RAW DATA Start Marker

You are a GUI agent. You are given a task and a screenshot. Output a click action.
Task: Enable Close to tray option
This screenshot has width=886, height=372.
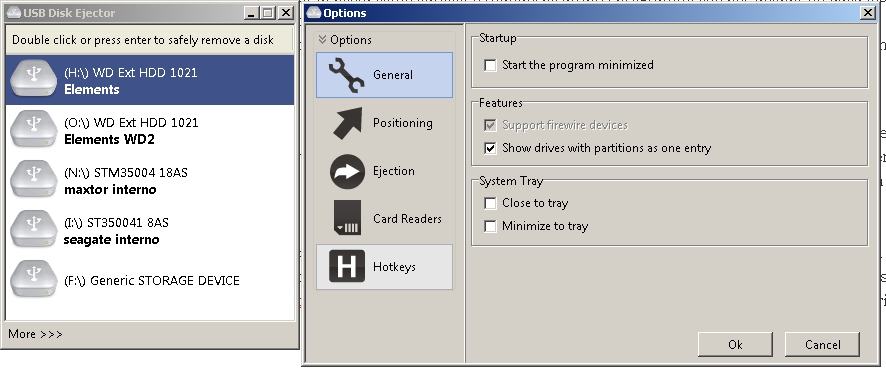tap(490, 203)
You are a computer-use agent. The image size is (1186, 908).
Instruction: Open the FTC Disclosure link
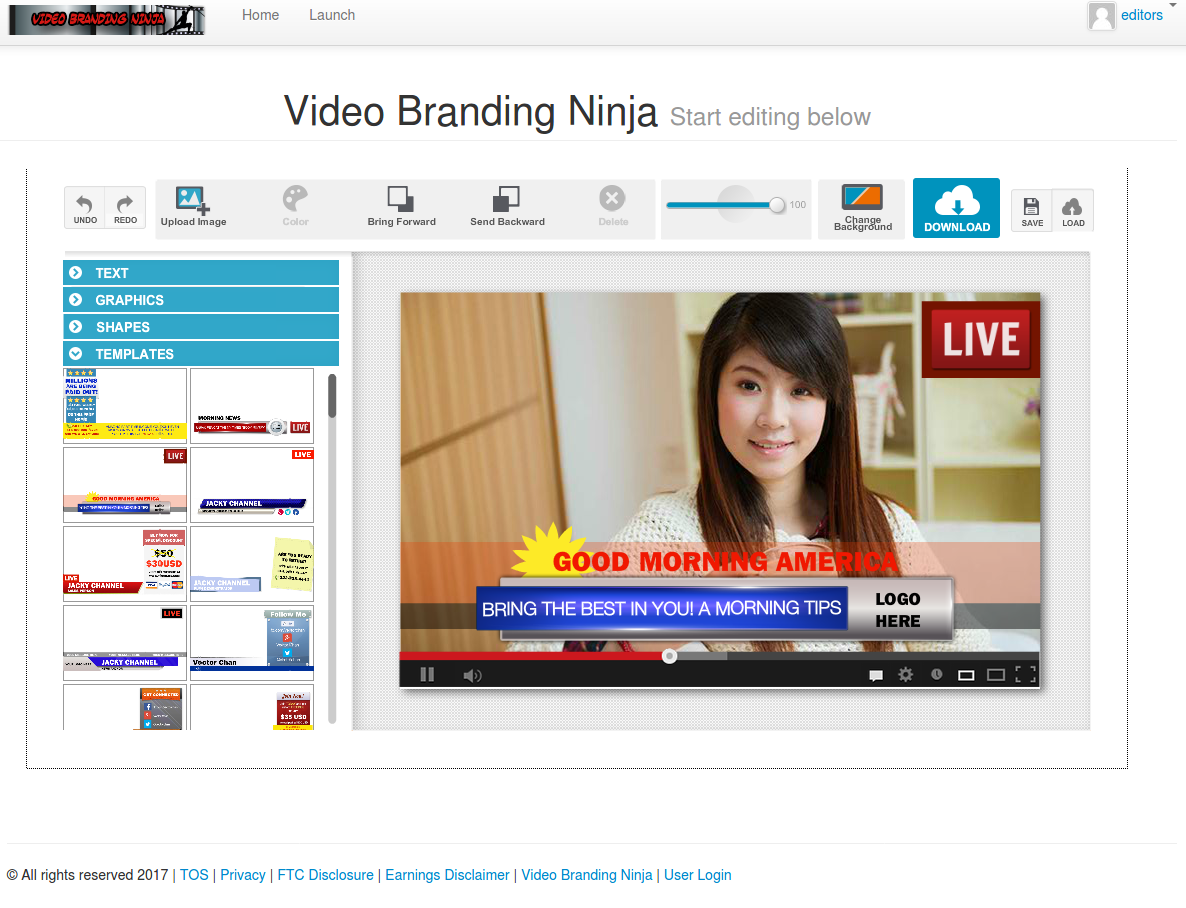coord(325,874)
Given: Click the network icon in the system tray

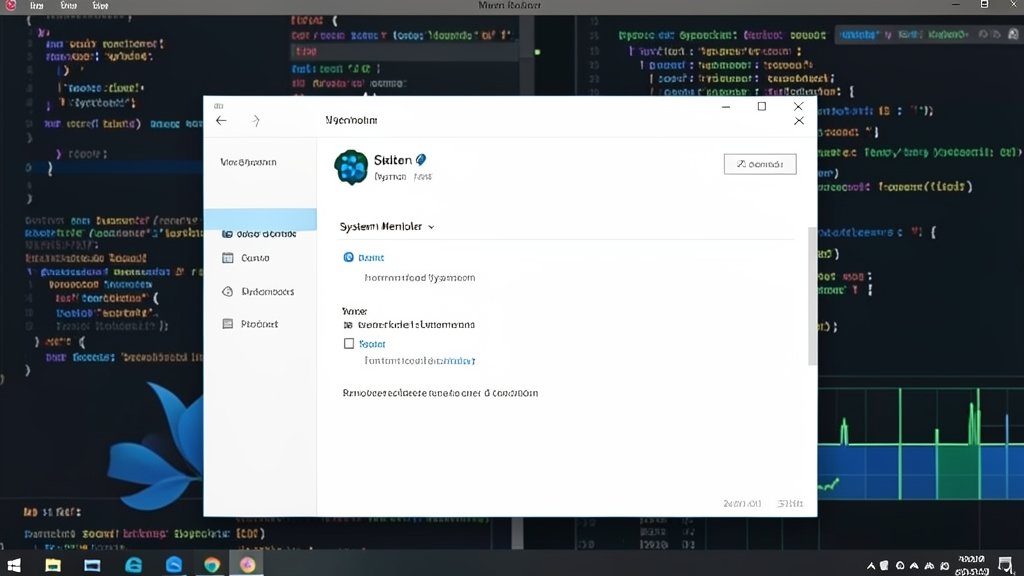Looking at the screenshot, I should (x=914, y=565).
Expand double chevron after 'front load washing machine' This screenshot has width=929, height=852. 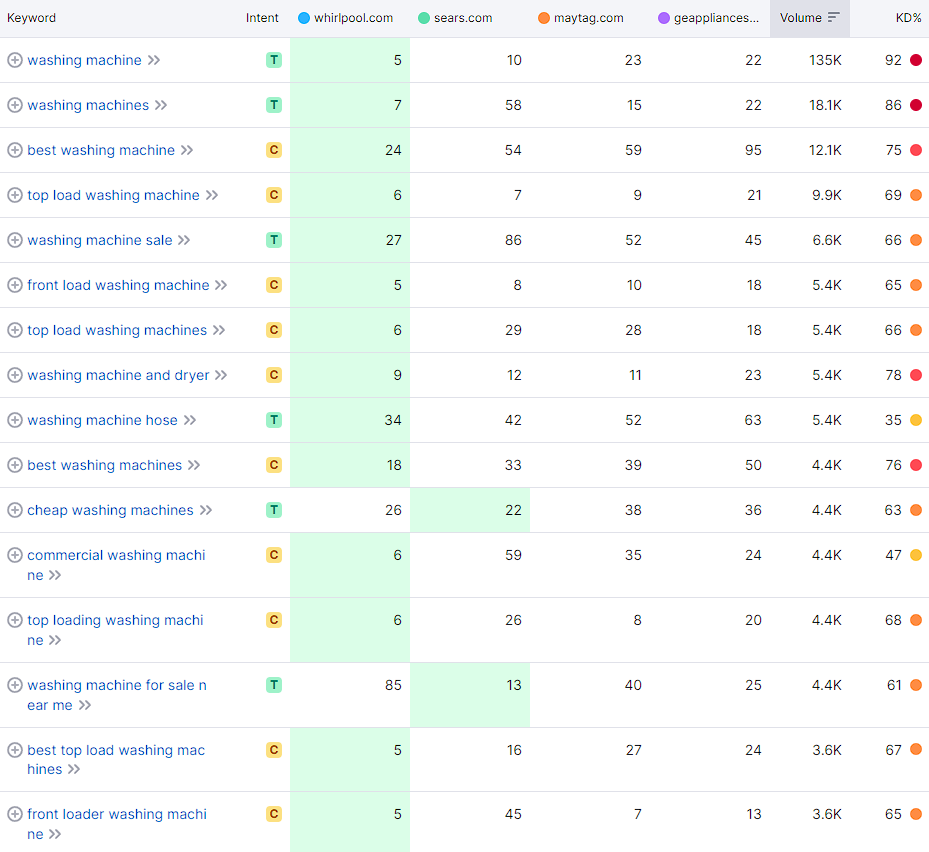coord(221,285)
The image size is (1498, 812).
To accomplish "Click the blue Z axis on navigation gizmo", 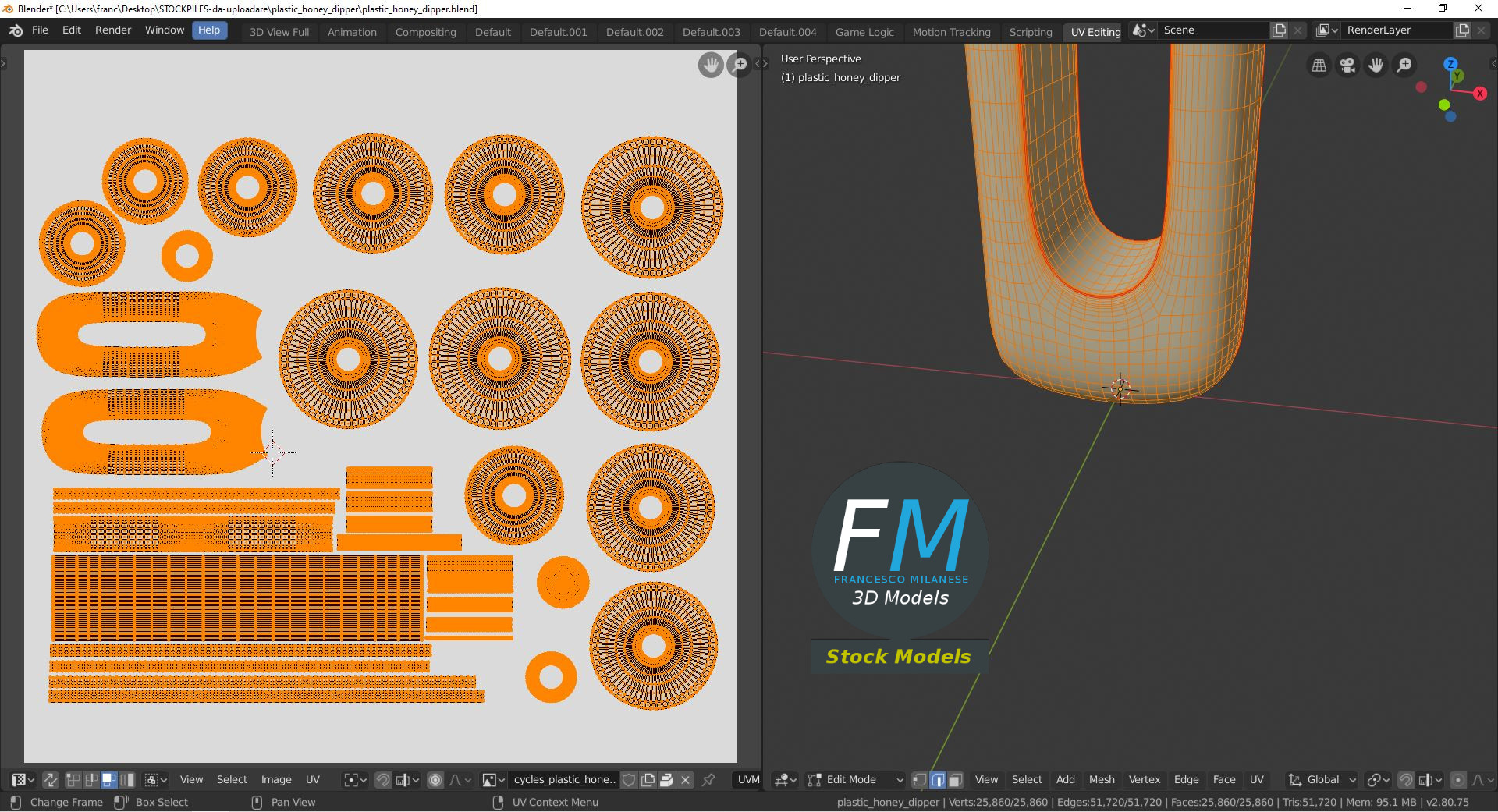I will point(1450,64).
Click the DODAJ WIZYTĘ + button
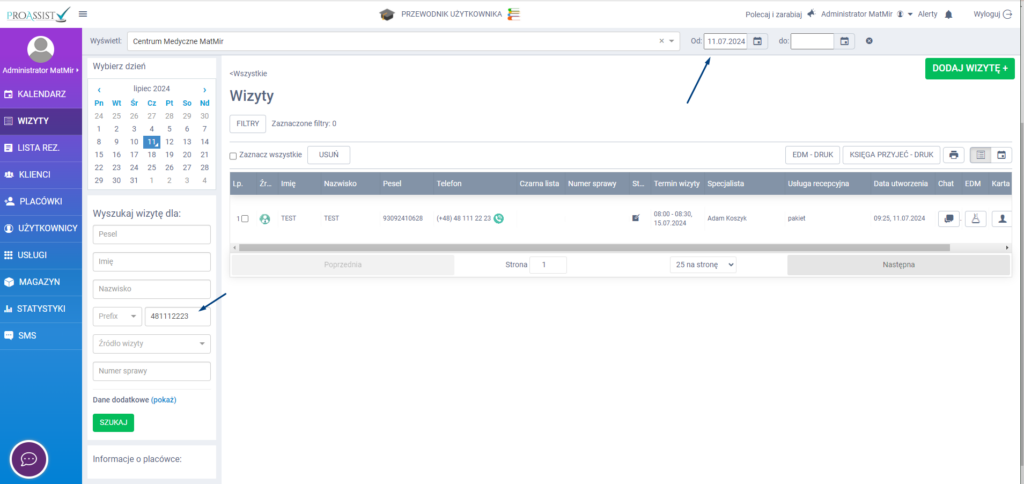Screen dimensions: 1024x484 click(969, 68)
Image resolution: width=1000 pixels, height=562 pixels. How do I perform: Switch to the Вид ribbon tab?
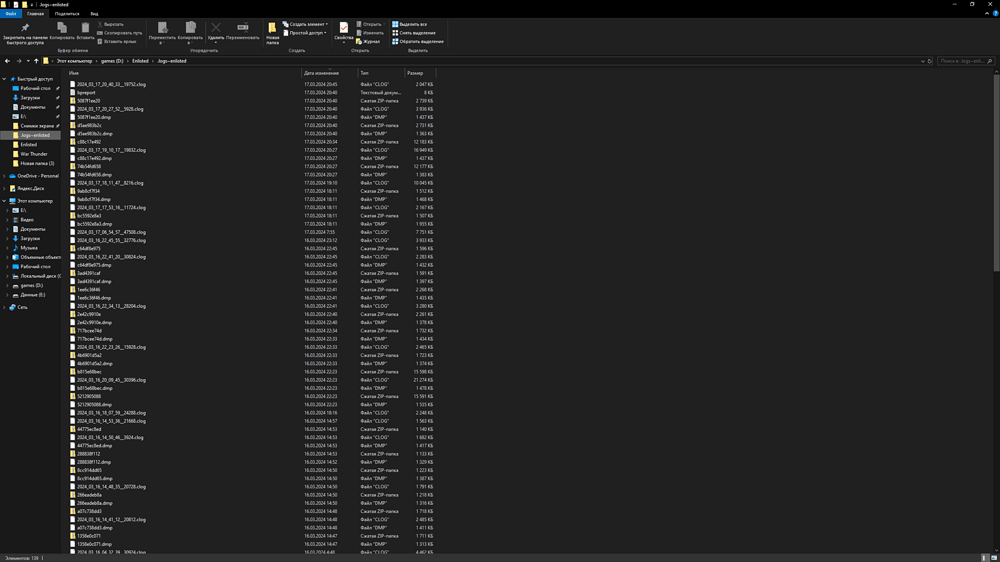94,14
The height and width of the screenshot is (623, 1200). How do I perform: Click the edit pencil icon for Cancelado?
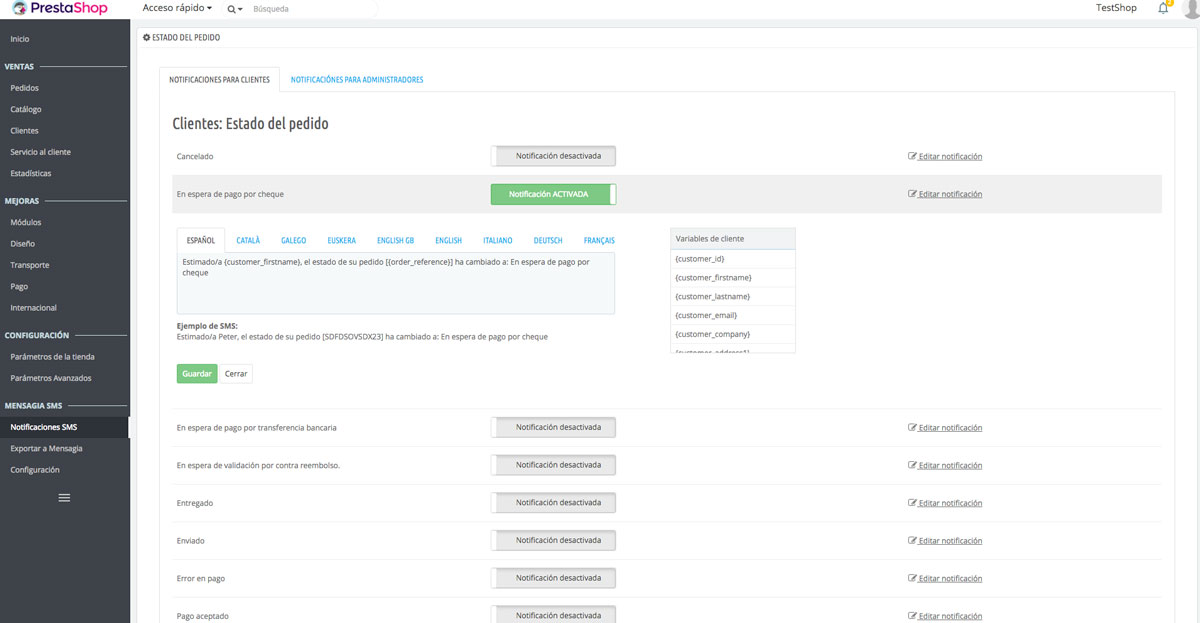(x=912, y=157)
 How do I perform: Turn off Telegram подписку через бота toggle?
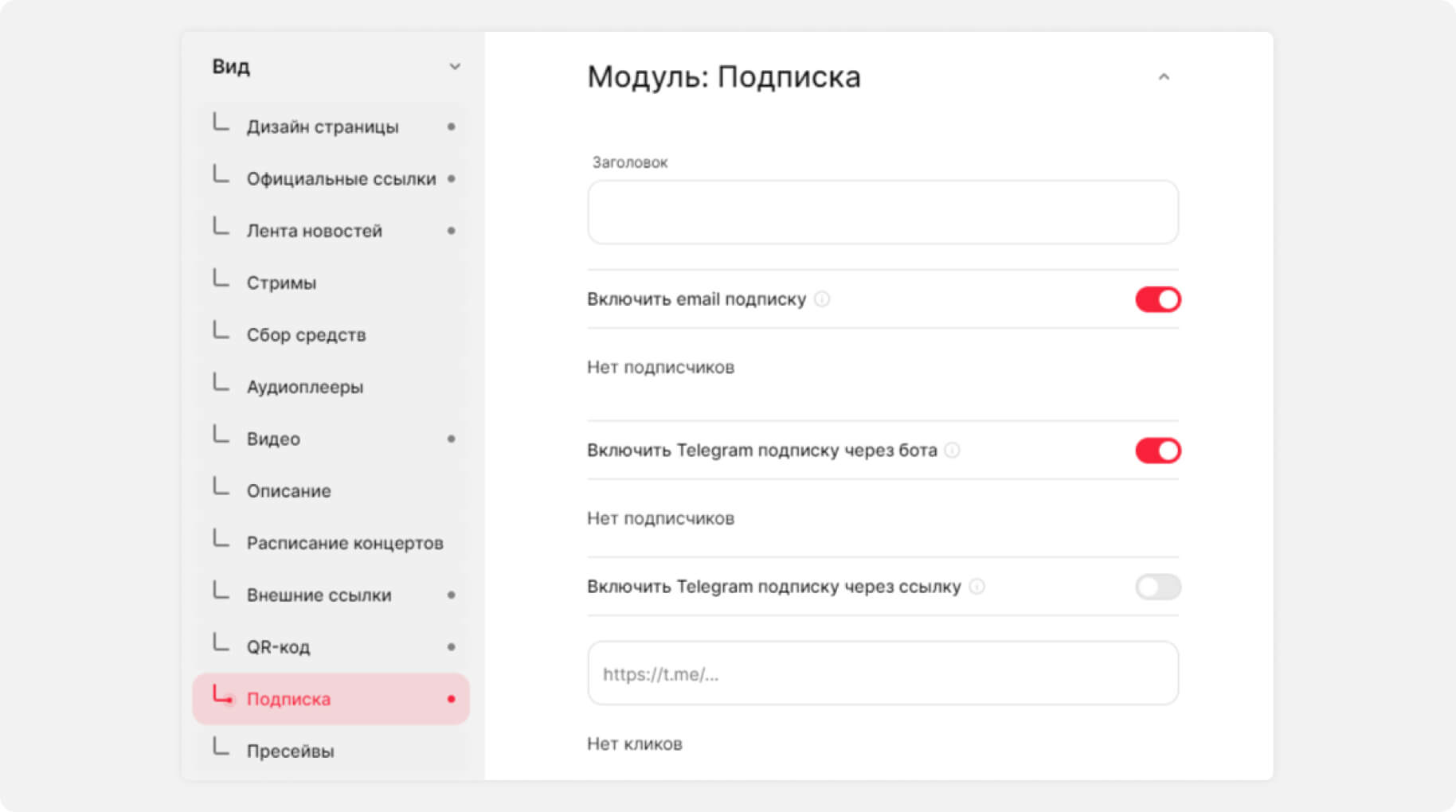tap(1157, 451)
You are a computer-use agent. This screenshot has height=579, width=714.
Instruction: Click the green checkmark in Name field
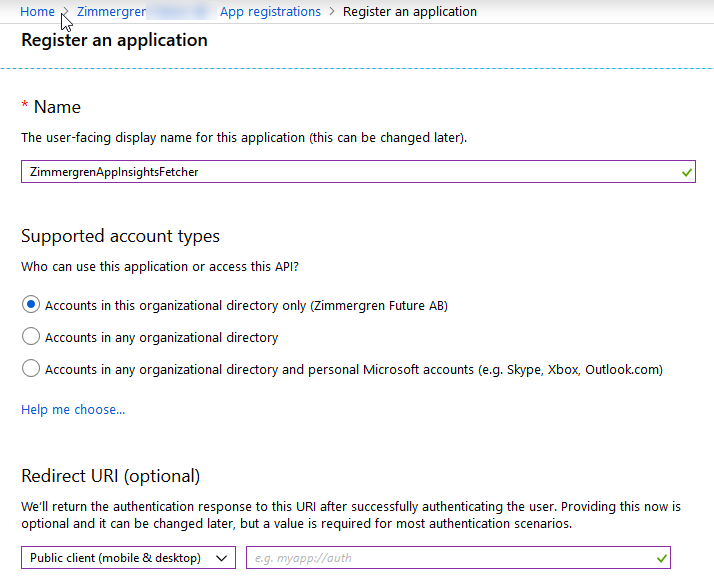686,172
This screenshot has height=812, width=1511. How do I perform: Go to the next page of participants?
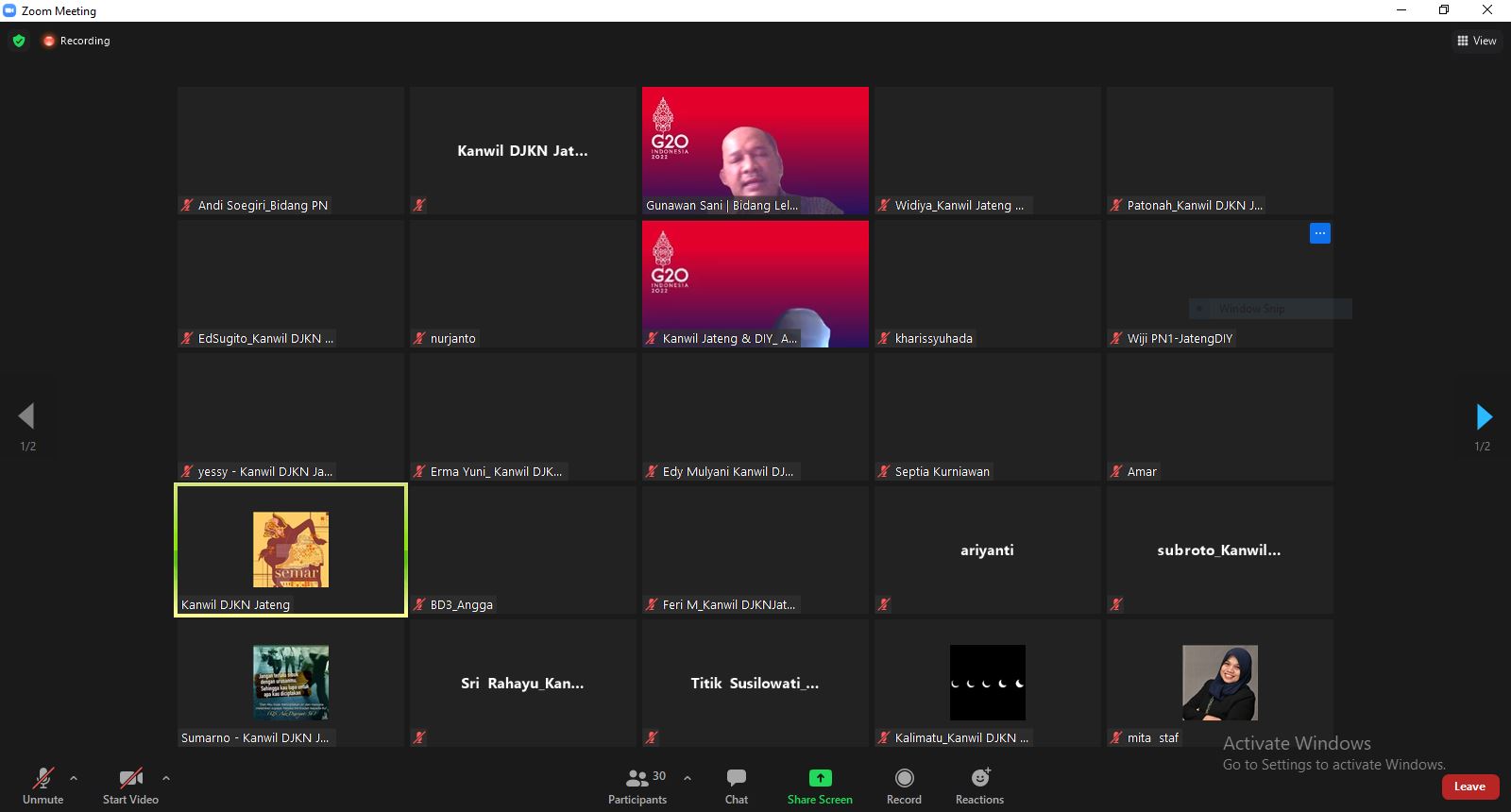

RAW DATA End Marker

◆ WORK INSTRUCTIONS:
Take the line with "Image resolution: width=1000" and each line after it through the end of the material above, and reproduce them exactly, both ends included, without pictures.

◆ SOLUTION TO THIS PROBLEM:
Image resolution: width=1000 pixels, height=562 pixels. How do I perform: Switch to the Вид ribbon tab?
94,14
The height and width of the screenshot is (623, 1200). How do I perform: Click the edit pencil icon for Cancelado?
(x=912, y=157)
 How do I perform: Turn off Telegram подписку через бота toggle?
tap(1157, 451)
You are a computer-use agent. This screenshot has height=579, width=714.
Instruction: Click the green checkmark in Name field
686,172
This screenshot has height=812, width=1511. How do I perform: Go to the next page of participants?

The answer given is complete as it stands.